## [LIST OF TASKS]
**a.** Answer these questions using the zoology course listing, and mark each answer with the same numeral as its question:
(i) How many credit hours is ZO 582 Medical and Veterinary Entomology?
(ii) What is the most hours of ZO 631 Special Topics allowed toward the master's degree?
(iii) What course number does Seminar have?
**b.** Transcribe the zoology course listing word for word, taking everything from "ZO 631 Special Topics" down to "Supervised Teaching 1-3.".
**c.** Go on with the zoology course listing, picking up right after its final line.

## [PASSAGE SHOWN]
-----

ZO 553 Principles Of Wildlife Science 3.

The principles of wildlife management and their application studied in the laboratory and in the field.

ZO 582 Medical and Veterinary Entomology 3.

The morphology, taxonomy, biology and control of the arthropod parasites and disease vectors of man and animals. The ecology and behavior of vectors in relation to disease transmission and control.

ZO 601 Seminar 1.

The presentation and defense of original research and current literature.

ZO 631 Special Topics 1-6.

A directed individual investigation of a particular problem in zoology, accompanied by a review of the pertinent literature. A maximum of three hours allowed toward master's degree.

ZO 685 Master's Supervised Teaching 1-3.

Teaching experience under the mentorship of faculty who assist the student in planning for the teaching assignment, observe and provide feedback to the student during the teaching assignment, and evaluate the student upon completion of the assignment.

ZO 688 Non-Thesis Masters Continuous Registration - Half Time Registration 1.

For students in non-thesis master's programs who have completed all credit hour requirements for their degree but need to maintain half-time continuous registration to complete incomplete grades, projects, final master's exam, etc.

ZO 689 Non-Thesis Master Continuous Registration - Full Time Registration 3.

-----

## [MATERIAL SHOWN]

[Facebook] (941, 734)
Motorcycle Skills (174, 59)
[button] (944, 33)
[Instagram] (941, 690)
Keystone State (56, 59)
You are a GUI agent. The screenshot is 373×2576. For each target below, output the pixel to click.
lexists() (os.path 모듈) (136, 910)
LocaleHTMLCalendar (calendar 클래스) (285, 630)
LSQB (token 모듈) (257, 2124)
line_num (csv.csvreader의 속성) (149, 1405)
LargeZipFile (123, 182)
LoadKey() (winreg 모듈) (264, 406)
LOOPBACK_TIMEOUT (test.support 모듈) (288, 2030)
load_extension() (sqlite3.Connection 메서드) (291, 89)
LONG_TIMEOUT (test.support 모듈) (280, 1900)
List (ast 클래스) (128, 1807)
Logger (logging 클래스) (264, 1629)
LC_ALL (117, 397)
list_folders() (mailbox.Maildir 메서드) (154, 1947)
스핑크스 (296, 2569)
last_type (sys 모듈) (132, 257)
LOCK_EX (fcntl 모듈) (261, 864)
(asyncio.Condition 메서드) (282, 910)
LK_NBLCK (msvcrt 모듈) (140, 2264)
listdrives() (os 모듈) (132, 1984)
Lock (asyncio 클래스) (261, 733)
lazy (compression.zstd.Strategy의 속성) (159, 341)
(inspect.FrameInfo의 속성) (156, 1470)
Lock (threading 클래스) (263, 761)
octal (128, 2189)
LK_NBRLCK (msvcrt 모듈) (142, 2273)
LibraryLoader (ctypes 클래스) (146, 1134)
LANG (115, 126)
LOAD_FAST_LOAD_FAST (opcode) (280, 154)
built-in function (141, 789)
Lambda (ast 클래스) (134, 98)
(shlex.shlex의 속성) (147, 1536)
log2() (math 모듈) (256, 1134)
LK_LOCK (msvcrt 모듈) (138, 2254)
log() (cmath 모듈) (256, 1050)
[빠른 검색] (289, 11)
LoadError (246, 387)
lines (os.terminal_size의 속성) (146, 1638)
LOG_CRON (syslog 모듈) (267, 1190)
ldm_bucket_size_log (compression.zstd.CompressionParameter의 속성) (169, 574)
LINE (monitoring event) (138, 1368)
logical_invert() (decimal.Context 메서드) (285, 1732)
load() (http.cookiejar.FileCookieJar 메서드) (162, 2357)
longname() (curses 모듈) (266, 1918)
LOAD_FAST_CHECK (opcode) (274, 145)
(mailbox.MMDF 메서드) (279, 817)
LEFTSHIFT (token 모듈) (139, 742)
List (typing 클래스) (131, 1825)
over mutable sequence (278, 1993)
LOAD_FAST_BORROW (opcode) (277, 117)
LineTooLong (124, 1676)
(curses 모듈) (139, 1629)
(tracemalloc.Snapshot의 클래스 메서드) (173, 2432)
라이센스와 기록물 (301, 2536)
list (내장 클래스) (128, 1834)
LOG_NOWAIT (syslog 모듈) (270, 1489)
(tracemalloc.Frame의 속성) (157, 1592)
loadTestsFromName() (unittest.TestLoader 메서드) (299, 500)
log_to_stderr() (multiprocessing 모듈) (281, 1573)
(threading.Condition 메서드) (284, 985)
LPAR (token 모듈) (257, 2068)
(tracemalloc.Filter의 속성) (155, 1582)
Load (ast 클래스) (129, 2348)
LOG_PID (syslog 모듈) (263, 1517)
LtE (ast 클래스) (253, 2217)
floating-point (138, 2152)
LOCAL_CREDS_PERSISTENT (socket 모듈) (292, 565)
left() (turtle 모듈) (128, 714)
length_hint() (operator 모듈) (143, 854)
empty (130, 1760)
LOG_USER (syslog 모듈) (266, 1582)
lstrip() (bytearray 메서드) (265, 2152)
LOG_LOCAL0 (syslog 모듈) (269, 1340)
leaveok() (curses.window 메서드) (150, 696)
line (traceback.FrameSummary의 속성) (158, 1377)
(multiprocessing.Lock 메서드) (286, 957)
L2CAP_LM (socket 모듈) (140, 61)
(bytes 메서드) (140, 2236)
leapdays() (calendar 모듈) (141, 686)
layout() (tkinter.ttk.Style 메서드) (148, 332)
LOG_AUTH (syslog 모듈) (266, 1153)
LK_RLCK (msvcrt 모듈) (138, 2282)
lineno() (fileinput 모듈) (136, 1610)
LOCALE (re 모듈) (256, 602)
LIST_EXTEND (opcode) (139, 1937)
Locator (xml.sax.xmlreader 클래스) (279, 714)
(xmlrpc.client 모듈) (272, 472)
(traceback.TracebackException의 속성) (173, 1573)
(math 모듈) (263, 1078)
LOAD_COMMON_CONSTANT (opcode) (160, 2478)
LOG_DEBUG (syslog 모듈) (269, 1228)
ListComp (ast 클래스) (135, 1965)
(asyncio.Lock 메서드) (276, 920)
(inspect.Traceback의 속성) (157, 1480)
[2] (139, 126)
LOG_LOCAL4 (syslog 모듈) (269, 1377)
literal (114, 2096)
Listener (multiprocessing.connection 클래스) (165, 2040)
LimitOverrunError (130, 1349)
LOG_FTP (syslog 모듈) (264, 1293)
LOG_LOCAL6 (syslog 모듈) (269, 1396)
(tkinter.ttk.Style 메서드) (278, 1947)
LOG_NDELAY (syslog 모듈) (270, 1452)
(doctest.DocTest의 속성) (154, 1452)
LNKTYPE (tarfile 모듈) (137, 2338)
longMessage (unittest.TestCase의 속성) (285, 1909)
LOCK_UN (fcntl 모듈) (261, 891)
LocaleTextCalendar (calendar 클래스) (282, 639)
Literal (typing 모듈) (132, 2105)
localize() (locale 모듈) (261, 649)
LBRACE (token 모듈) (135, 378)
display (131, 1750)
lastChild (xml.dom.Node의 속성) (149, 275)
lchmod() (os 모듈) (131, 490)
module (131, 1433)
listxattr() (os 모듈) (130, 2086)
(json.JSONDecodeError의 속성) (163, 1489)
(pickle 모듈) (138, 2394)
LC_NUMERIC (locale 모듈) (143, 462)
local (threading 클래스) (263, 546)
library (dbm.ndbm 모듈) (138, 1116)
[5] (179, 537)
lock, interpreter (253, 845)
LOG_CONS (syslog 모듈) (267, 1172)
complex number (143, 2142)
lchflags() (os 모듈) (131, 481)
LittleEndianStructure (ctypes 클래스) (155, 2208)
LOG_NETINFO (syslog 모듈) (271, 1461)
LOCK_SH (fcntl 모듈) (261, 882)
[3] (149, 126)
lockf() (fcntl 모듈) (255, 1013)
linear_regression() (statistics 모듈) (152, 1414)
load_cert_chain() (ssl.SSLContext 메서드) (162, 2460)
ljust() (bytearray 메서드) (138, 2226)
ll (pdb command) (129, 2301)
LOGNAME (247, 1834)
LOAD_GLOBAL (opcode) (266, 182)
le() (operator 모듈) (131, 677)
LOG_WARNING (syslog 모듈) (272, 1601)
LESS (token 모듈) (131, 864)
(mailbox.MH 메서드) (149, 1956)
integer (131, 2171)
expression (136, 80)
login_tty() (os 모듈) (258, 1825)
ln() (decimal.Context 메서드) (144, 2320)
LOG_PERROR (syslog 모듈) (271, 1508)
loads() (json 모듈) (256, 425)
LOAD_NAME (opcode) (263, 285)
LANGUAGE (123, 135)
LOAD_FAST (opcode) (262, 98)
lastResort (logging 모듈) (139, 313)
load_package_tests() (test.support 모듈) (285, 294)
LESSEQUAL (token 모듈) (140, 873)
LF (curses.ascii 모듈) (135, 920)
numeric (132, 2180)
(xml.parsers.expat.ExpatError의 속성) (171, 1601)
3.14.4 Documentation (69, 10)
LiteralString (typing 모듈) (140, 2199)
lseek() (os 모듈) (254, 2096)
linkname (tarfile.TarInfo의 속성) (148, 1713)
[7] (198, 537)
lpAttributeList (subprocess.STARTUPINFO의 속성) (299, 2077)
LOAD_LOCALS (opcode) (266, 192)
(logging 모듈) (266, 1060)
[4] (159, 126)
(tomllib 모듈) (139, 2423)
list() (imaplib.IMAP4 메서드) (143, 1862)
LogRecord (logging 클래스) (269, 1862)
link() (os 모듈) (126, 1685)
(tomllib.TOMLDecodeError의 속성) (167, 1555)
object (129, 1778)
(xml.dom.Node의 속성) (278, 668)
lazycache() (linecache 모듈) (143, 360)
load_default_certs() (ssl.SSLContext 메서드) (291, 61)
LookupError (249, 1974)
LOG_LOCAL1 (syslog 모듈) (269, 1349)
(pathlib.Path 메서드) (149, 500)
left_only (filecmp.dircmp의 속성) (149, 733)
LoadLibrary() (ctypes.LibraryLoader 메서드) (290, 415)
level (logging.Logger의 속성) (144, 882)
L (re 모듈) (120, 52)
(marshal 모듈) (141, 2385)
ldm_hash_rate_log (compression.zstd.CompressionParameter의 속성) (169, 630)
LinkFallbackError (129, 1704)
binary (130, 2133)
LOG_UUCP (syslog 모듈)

-----

## [ACTIVITY ANSWERS]
**a.**
(i) 3
(ii) Three hours
(iii) ZO 601

**b.**
ZO 631 Special Topics 1-6.

A directed individual investigation of a particular problem in zoology, accompanied by a review of the pertinent literature. A maximum of three hours allowed toward master's degree.

ZO 685 Master's Supervised Teaching 1-3.

**c.**
For students in non-thesis master's programs who have completed all credit hour requirements for their degree but need to maintain full-time continuous registration to complete incomplete grades, projects, final master's exam, etc. Students may register for this course a maximum of one semester.

ZO 690 Master's Examination 1-9.

For students in non thesis master's programs who have completed all other requirements of the degree except preparing for and taking the final master's exam.

ZO 693 Master's Supervised Research 1-9.

Instruction in research and research under the mentorship of a member of the Graduate Faculty.

ZO 695 Master's Thesis Research 1-9.

Thesis research.

ZO 696 Summer Thesis Research 1.

For graduate students whose programs of work specify no formal course work during a summer session and who will be devoting full time to thesis research.

ZO 699 Research In Zoology 1-9.

Credits Arranged.

ZO 790 Special Topics 1-6.

ZO 791 Topics In Animal Behavior 3.

Intensive examination of selected aspects of animal behavior and their relationship to physiology, ecology and other biological fields. May be repeated for credit when topic changes.

ZO 802 Seminar In Biology Of Reproduction 2.

Current topics in animal reproduction presented by reproductive physiologists from various Research Triangle institutions. Student presentations of research projects or library projects in area of animal reproduction.

ZO 829 Special Topics 1-6.

A directed individual investigation of a particular problem in zoology, accompanied by a review of the pertinent literature. A maximum of three hours allowed toward master's degree.

ZO 831 Special Topics 1-6.

A directed individual investigation of a particular problem in zoology, accompanied by a review of the pertinent literature. A maximum of three hours allowed toward master's degree.

ZO 885 Doctoral Supervised Teaching 1-3.

Teaching experience under the mentorship of faculty who assist the student in planning for the teaching assignment, observe and provide feedback to the student during the teaching assignment, and evaluate the student upon completion of the assignment.

ZO 890 Doctoral Preliminary Examination 1-9.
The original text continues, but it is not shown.